Anchoring vs. Priming and Order Effects

These biases overlap, but naming the right one tells you how to fix it:

  • Anchoring vs. priming. Priming is when exposure to one concept influences responses to a later, related concept; anchoring is specifically a numeric or magnitude reference point that pulls quantitative estimates toward it.
  • Anchoring vs. question-order bias. Order bias is about how earlier questions reshape the context for later ones; anchoring is about a specific value becoming the starting point a respondent adjusts from. A price shown in question two can anchor an estimate in question five.

A worked example: a B2B pricing interview

You are testing pricing for a new analytics tool.
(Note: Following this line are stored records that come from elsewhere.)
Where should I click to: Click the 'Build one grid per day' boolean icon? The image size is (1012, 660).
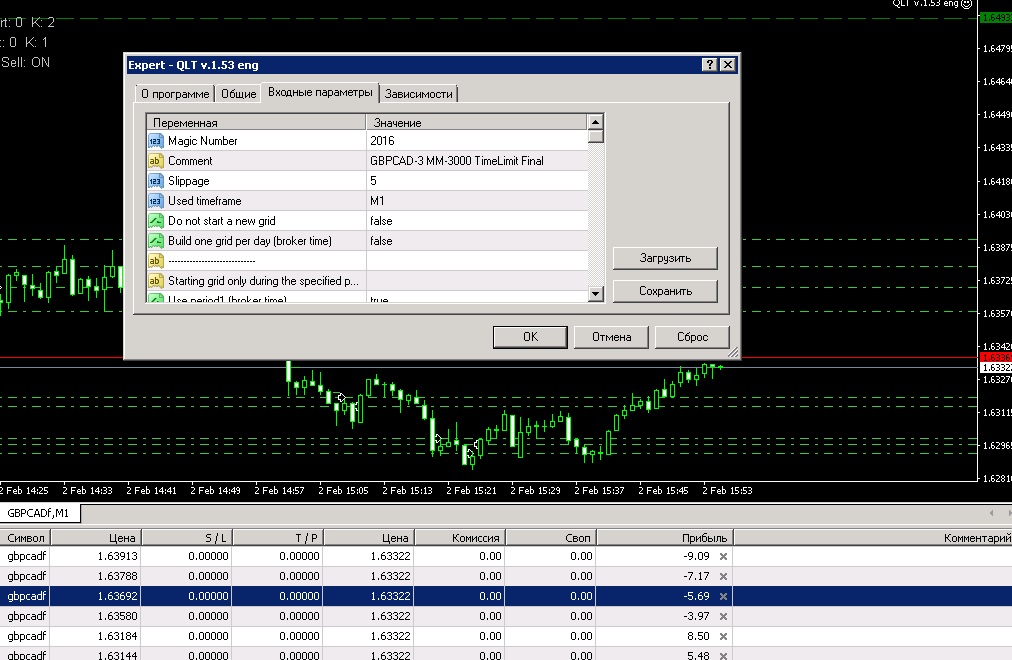[156, 241]
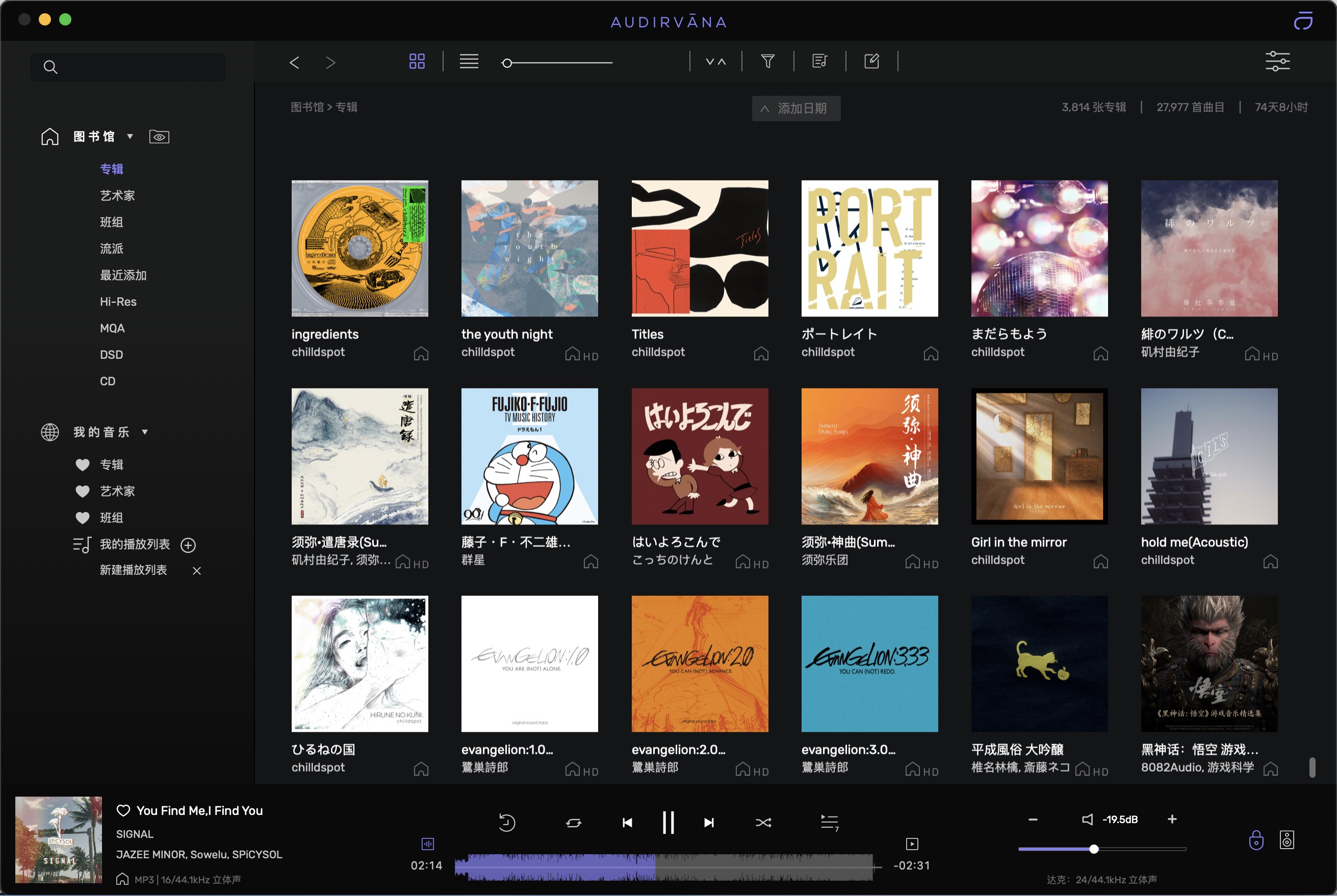Toggle repeat mode
Image resolution: width=1337 pixels, height=896 pixels.
573,822

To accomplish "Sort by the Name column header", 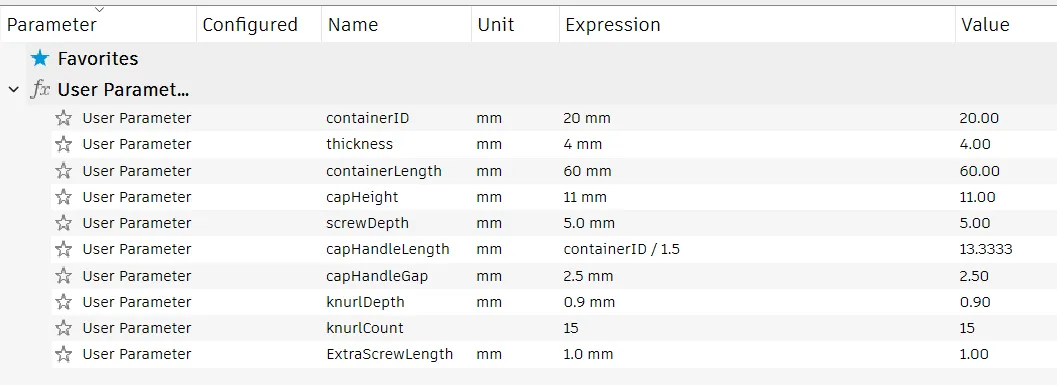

The lazy script asks, "Our Pro plan is $499 per month — does that feel reasonable?" Every buyer now anchors on $499. Those who would have volunteered $700 round down; those who privately thought $200 feel the gap, say "a bit high," and let their stated number creep toward $499. Your demand curve is quietly compressed around the anchor you planted.

The unanchored script instead opens: "Before I show you anything, what would you expect a tool that does this to cost per month — and how did you arrive at that figure?" You capture the real distribution first, then probe reactions to specific tiers later. The two scripts can produce willingness-to-pay estimates that differ by hundreds of dollars per seat — which is the difference between a viable price and a broken one. The anchor is not a detail; it is the experiment.

A Field Checklist for Defusing Anchoring Bias

Before fielding a pricing or estimation study, confirm that:

  • You ask an open_ended expectation question ("What would you expect this to cost?") before showing any number.
  • No question wording contains a numeric prime such as "more or less than X."
  • Option and tier order is randomized across respondents.
  • Scales use consistent, pre-set ranges so results stay comparable across studies.
  • Pricing questions use an unanchored method (Van Westendorp or Gabor-Granger) rather than a single "is $X reasonable?" prompt.
  • Every numeric answer is followed by a "how did you arrive at that?" probe.
  • The first figure mentioned in any buyer interview is the participant's, not yours.

Bottom line: in pricing and estimation research, the first number on the table is rarely neutral — it becomes the gravity well every later answer falls toward. Tversky and Kahneman moved world-fact estimates with a roulette wheel; Ariely moved willingness-to-pay with Social Security digits. If an arbitrary number can do that, the price you casually mention in question one will absolutely reshape your demand curve. Capture the unanchored answer first, probe the reasoning, and randomize whatever you can. AI-moderated interviews run that disciplined sequence on every participant, turning anchor-free elicitation from a best practice you forget under deadline into the default path.

One more trap worth naming: do not let a competitor's price set the anchor either. If you open with "Acme charges $50 — what would you pay us?", you have simply borrowed someone else's anchor instead of planting your own. Establish the buyer's independent reference point first, then introduce competitive context only once their unanchored expectation is safely recorded.